---------- Entries supplied ----------

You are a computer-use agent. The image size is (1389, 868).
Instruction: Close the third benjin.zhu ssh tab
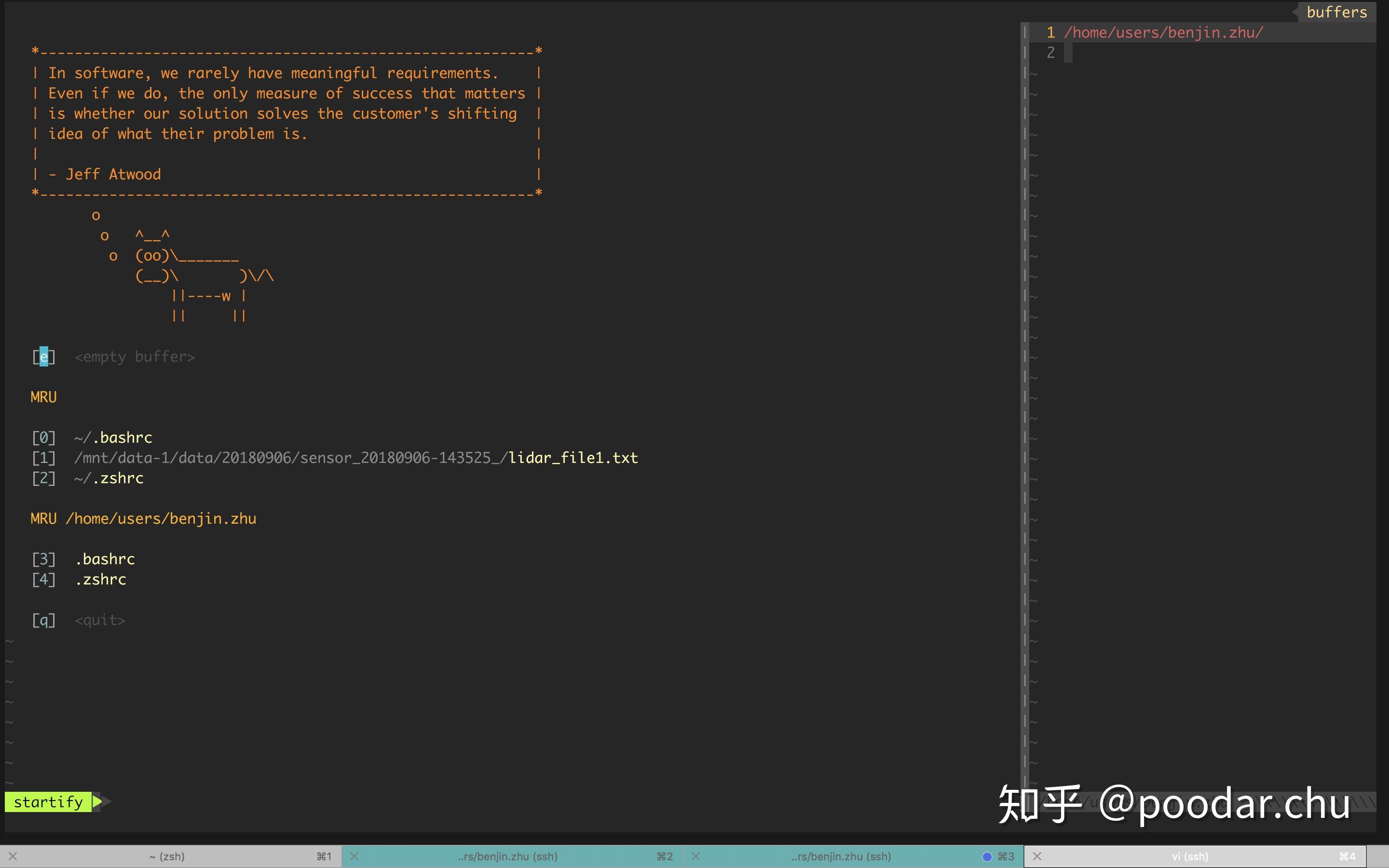coord(695,856)
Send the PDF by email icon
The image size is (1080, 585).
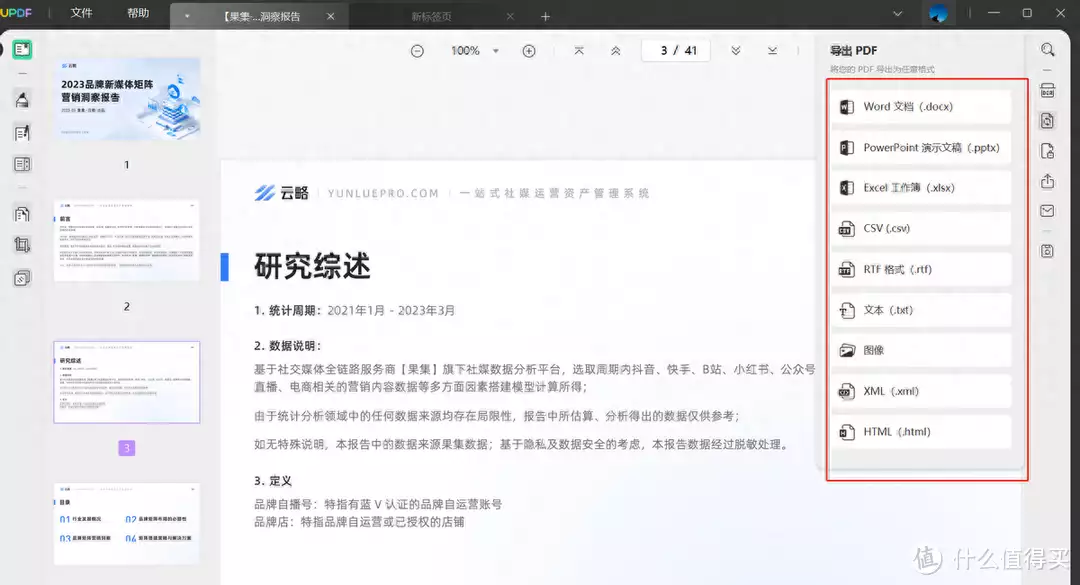point(1047,211)
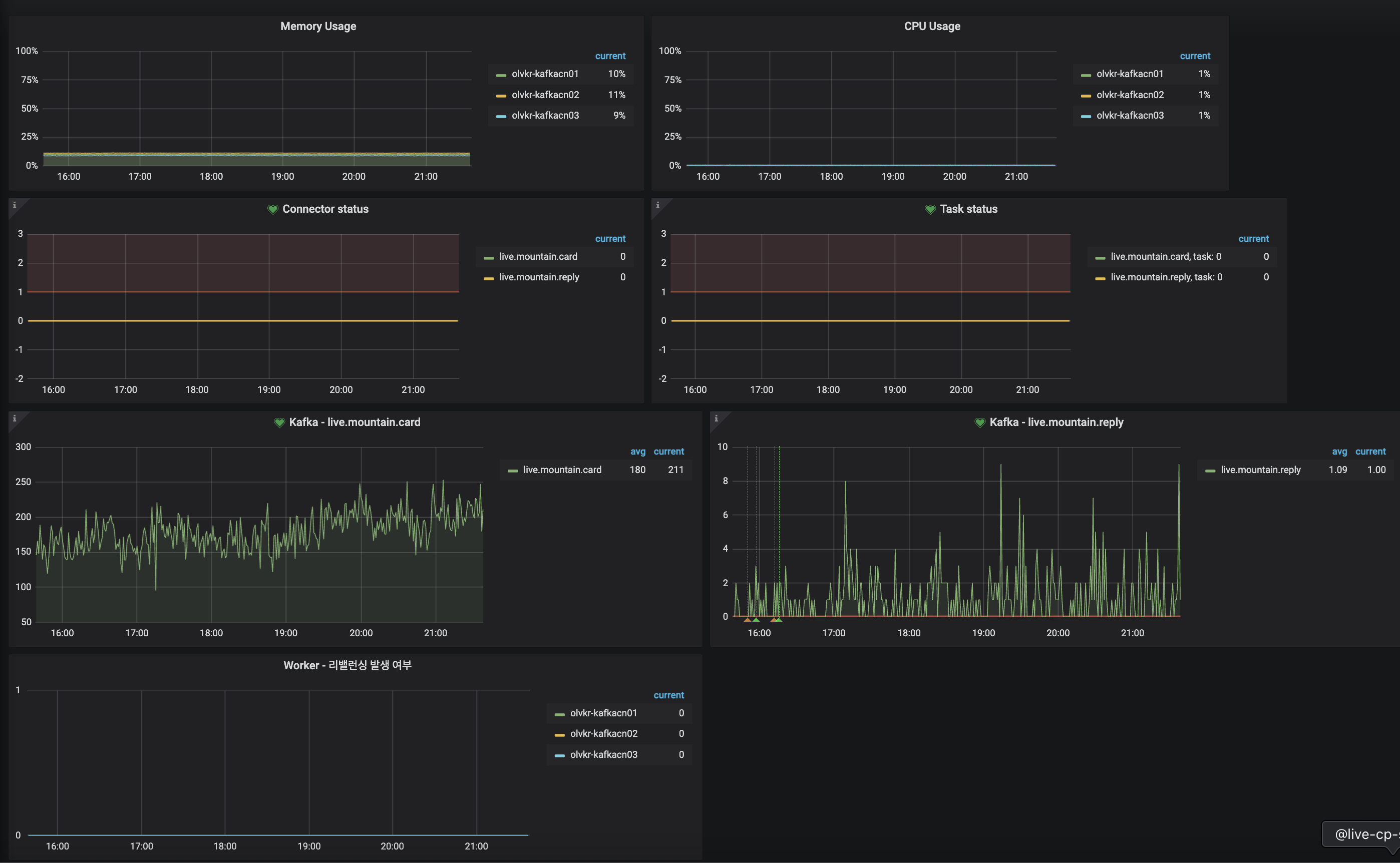The width and height of the screenshot is (1400, 863).
Task: Toggle live.mountain.reply series in Connector status legend
Action: pos(538,277)
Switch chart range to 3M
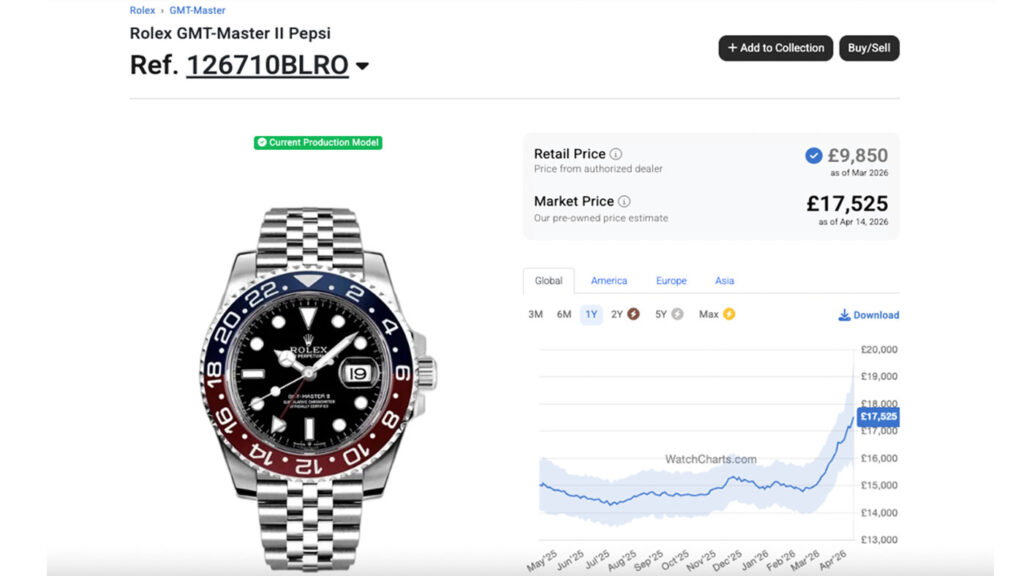1024x576 pixels. click(536, 314)
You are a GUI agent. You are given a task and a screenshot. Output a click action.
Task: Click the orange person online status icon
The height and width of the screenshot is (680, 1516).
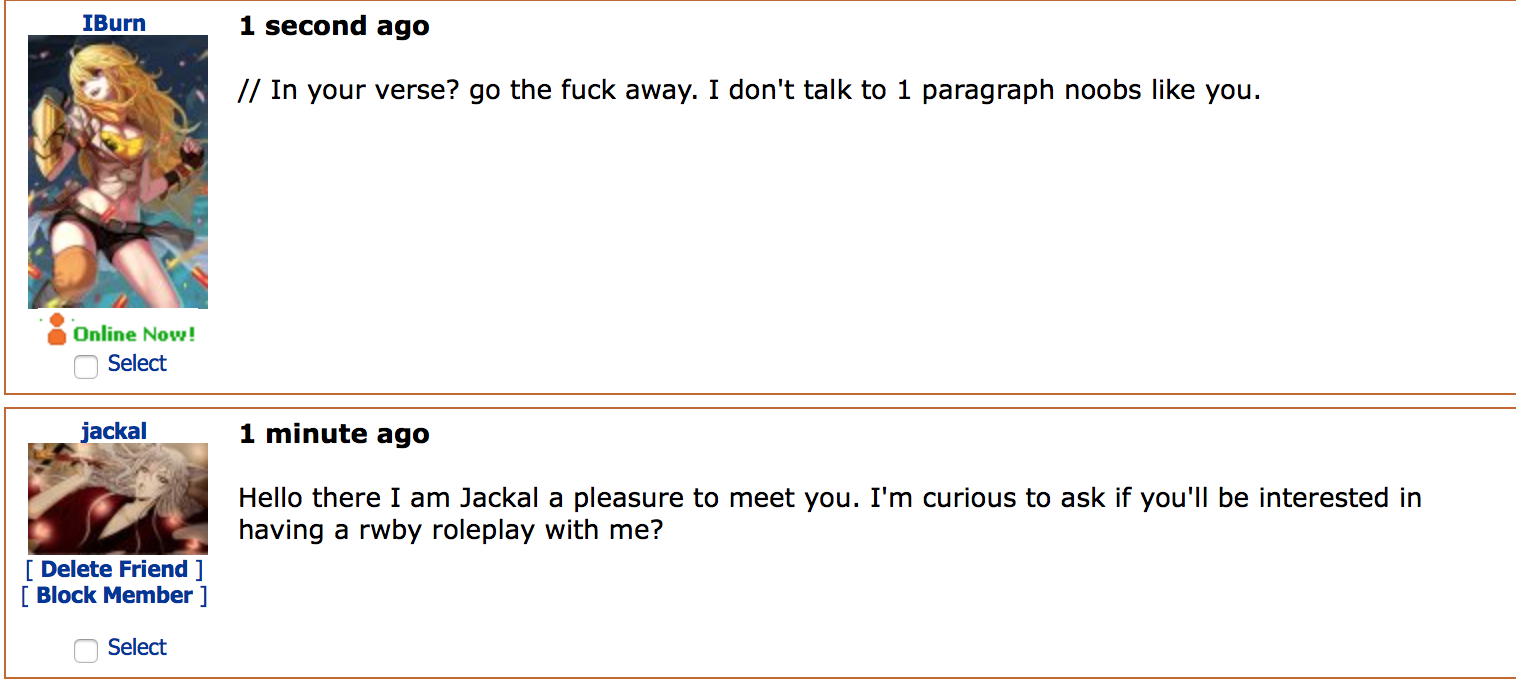(57, 329)
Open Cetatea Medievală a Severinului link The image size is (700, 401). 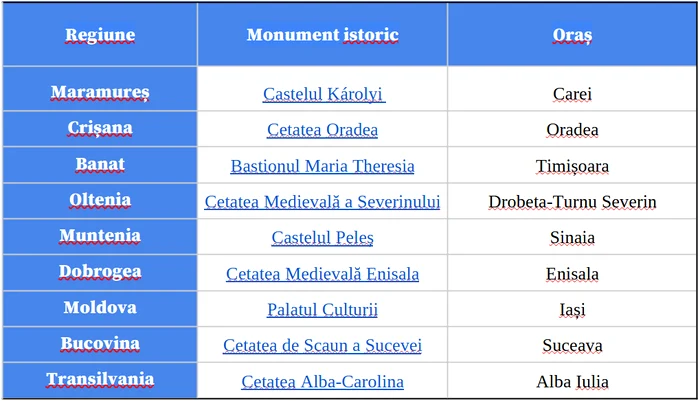322,202
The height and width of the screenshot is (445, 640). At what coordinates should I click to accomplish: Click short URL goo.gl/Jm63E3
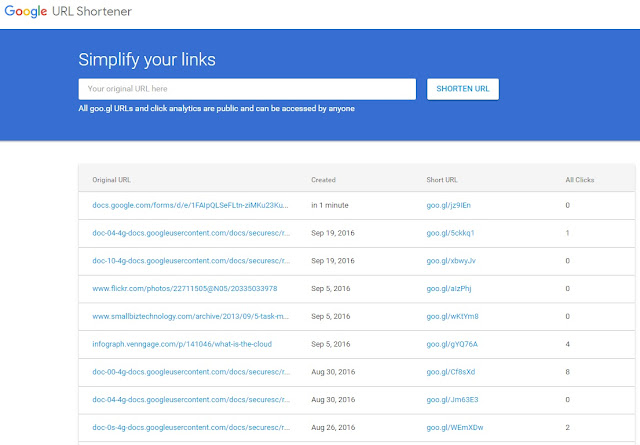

----------

Find every line in the records above that contains the word "status" and copy each of those lines.

**Reply to the exercise**
Task: Toggle live.mountain.reply series in Connector status legend
Task: Click the orange person online status icon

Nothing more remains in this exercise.